In the olden days when I got paid to shoot real video on a VX2000 and edit it for people, captured using a PCI Firewire card and dvgrab in Slackware, rewrapped with probably mencoder shading towards ffmpeg when it became more popular (and developed!), dual-boot into Windows 2000 and cut in Premiere 5.0, then back into Linux to transcode back to DV if I wanted to write it out to DV tape.
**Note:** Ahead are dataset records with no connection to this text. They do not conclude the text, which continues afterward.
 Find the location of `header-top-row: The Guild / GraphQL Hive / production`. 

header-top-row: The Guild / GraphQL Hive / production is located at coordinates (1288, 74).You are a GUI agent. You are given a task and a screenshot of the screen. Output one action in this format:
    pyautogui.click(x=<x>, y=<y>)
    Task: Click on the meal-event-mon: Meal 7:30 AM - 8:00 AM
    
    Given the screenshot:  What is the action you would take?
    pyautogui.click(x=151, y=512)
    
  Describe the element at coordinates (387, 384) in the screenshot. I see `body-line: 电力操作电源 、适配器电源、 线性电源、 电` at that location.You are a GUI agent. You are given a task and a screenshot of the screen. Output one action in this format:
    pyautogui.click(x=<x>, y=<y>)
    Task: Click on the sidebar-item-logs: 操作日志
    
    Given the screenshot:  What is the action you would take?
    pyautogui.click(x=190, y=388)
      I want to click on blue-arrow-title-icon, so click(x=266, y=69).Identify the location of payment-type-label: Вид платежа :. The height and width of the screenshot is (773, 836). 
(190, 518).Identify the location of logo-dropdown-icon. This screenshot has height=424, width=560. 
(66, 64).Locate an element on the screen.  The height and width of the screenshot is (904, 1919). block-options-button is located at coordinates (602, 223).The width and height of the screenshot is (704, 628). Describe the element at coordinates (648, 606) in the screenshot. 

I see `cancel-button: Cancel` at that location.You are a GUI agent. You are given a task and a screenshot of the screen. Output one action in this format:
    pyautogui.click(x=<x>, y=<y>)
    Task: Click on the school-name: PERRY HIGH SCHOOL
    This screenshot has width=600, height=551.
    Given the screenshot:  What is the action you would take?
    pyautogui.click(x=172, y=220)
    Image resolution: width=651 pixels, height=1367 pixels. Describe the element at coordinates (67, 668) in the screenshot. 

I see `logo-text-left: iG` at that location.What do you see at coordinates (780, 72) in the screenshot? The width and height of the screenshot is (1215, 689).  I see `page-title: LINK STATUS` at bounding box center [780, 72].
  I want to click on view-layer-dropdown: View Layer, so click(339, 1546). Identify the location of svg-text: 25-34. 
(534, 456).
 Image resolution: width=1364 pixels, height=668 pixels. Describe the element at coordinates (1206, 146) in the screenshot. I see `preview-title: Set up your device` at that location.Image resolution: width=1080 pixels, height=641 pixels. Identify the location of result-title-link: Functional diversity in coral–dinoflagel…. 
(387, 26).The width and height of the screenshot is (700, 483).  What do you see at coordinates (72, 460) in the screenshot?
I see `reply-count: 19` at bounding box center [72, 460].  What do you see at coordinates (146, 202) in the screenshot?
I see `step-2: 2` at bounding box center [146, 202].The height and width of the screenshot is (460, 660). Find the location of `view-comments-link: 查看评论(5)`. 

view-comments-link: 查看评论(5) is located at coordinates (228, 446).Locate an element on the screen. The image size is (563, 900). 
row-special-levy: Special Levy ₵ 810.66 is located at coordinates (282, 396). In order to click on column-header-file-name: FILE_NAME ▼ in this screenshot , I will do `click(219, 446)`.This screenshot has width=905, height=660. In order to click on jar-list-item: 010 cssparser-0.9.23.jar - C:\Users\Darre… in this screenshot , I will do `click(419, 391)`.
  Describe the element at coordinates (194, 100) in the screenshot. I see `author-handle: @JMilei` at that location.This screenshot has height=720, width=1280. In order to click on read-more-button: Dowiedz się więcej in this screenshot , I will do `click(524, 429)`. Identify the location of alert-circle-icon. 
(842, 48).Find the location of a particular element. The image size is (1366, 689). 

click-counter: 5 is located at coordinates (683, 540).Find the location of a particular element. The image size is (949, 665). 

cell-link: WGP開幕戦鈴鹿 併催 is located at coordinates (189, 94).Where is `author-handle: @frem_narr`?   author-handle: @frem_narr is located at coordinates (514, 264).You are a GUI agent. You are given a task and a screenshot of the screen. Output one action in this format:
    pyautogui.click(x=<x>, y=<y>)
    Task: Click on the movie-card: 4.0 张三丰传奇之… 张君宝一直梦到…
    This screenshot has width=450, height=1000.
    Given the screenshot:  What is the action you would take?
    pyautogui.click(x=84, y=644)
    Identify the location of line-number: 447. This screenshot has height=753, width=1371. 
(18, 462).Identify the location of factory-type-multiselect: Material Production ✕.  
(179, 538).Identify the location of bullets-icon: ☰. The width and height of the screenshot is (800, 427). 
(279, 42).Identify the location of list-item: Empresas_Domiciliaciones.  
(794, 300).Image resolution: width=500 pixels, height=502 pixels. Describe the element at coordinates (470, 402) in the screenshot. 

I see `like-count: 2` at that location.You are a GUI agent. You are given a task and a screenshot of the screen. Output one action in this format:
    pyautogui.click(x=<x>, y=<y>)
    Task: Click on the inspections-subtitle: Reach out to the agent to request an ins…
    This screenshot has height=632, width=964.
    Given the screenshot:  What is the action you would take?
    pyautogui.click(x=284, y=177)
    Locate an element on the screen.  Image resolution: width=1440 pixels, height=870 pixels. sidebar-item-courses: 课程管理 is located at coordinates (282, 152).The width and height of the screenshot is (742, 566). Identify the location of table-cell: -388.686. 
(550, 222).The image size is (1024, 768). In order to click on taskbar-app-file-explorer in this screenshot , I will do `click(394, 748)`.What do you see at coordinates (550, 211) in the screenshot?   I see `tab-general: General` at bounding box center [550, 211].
These days I shoot on a PD150 or DSR500 (and quite often some HDV cameras), capture via a PCIe Firewire card and dvgrab in Ubuntu, rewrap with ffmpeg, and edit in Resolve, without the dual-booting step.

If you use dvgrab it will split the capture up into separate clips on shot boundaries based on the pause/unpause markers on the tape. I have not found a way to extract good/no good from the stream, but if you're not shooting on a broadcast camera you don't have this anyway. Timecode is preserved though!

When you load it all up in Resolve, one of the options in the Cut page is "Source Tape View" which runs all your clips together by timecode, and lets you view them as though they were a continuous tape of your rushes, which is how we used to do basic assemble editing in the olden days of clunky tape decks and edit controllers with big rows of red 7-segment displays.

Edit your old home videos. You can do that now, and they'll be far more watchable.